Our thoughts are uncontrollable, like children at a children's party. If you are a parent, you can easily follow one or two people and avoid unrest. But if such a party takes place inside your home, and there are 15 more children without any observation, the situation is likely to get out of control sooner or later. We cannot take care of them at the same time, just as we cannot closely monitor all the thoughts that we have.

However, if you gather all the friends of your child in the yard, for example, they will stop running between the living room, the kitchen and the rooms of the house. Thus, it is much easier to sit down, take a piece of the pie and just watch the children play, without madness. The solution sounds easy, right? So why not apply it to ideas that pop up all the time in our heads?

And then it dawned on me. It was the realization of the technique of overcoming severe life situationsthat just turned.

I advise you to:

If something very unpleasant is now oppressing you in life and you don’t even really know how to deal with it and what you want to get, write a story. Make the main character very similar to yourself. Put it in the same difficulties that you experience yourself. For the period of overcoming difficulties, you can put just an ellipsis, the phrase “The time has passed” or something of your own that will mark that segment in days, weeks, months when the task will be solved. And most importantly - write a bright ending. It should be positive, pleasant. The main character must be aware that he has overcome all difficulties. And let him do it in the conditions in which you yourself would like to realize it. If you want to enjoy a victory by the sea, let your hero realize his victory by the sea. If you want to see your satisfied face in the mirror in time, describe how the main character realizes his achievements while looking at himself in the mirror.

Stop for a while and notice the flow of thought: do you see that they are running between the rooms of your mind? There are no rooms and rooms here, but these frauds are constantly changing, moving between past, present, future and other imaginary nooks and crannies. If we do not want to lose control of them, we need to return attention, where we can observe their movements.

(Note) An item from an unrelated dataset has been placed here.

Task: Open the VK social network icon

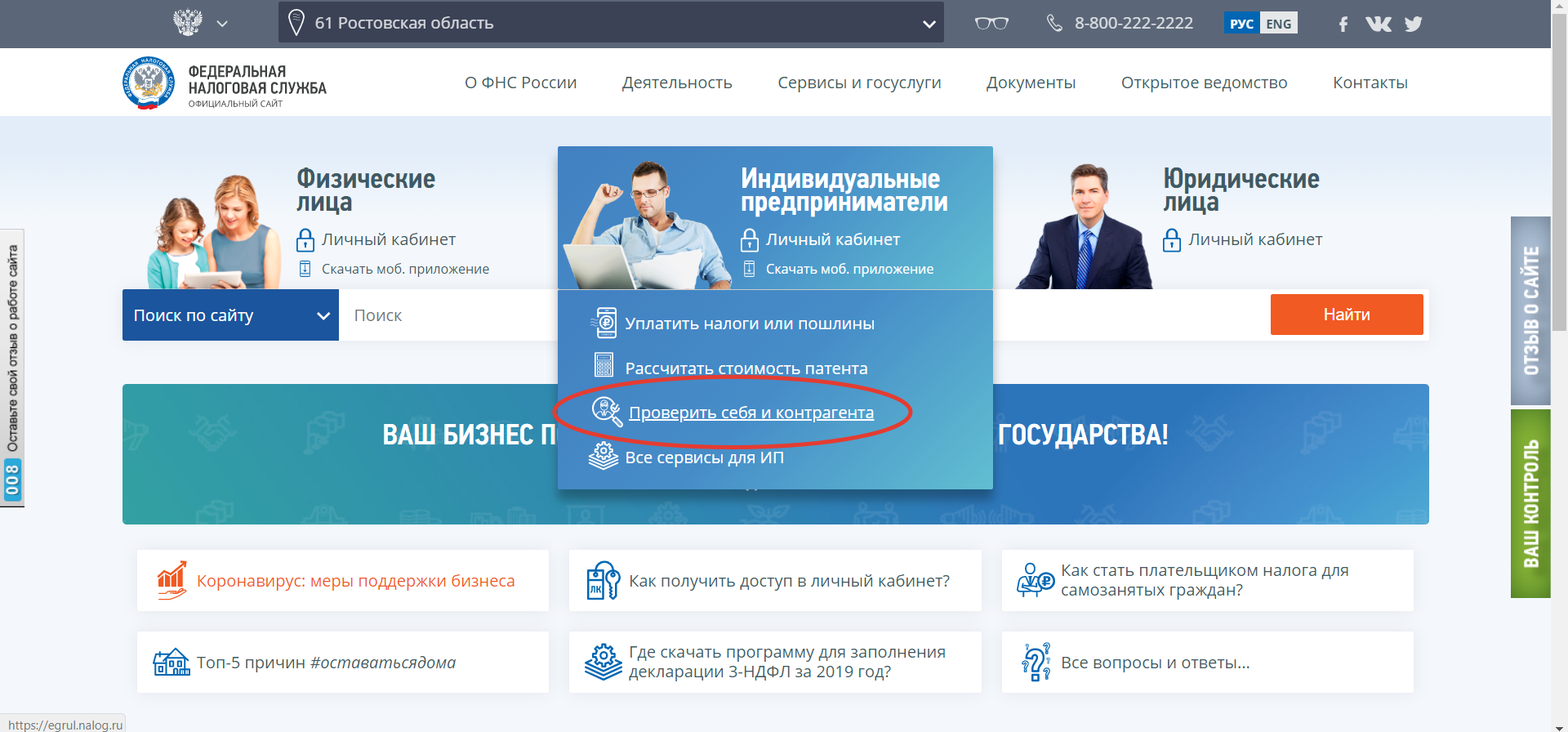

Of all the rooms of our mind, to which thoughts have access, we can only physically be present. The past has ceased to exist and has become a memory, and the future is just a set of plans that can be changed every second. In fact, there is only the present.

I wish you the most favorable resolution of the tasks that you now face in life.

A modern person can get into a difficult life situation, from which, it seems, there is no way out, because of setting the wrong goal, or because of a succession of consistent, thoughtless, weak choices, or because of circumstances beyond his control. As a result of this, the hands are lowered, anger and irritation arises on oneself, on circumstances which caused this situation, and at the same time the very desire to do something and to change something disappears, because your efforts to get out of it are not only wasted, but also do not bring a concrete result. And then a natural question arises: what to do and in which direction to move, if it is impossible to influence circumstances, it remains to change attitudes towards them and find meaning even in one’s suffering and in one’s current failure, as found by Victor Frankl, who passed through the Nazi concentration camp, and in spite of such a difficult experience, in which human life itself was devalued and exposed to every minute danger, he not only survived, but also proved from his experience that his ideas were right, without losing faith in life.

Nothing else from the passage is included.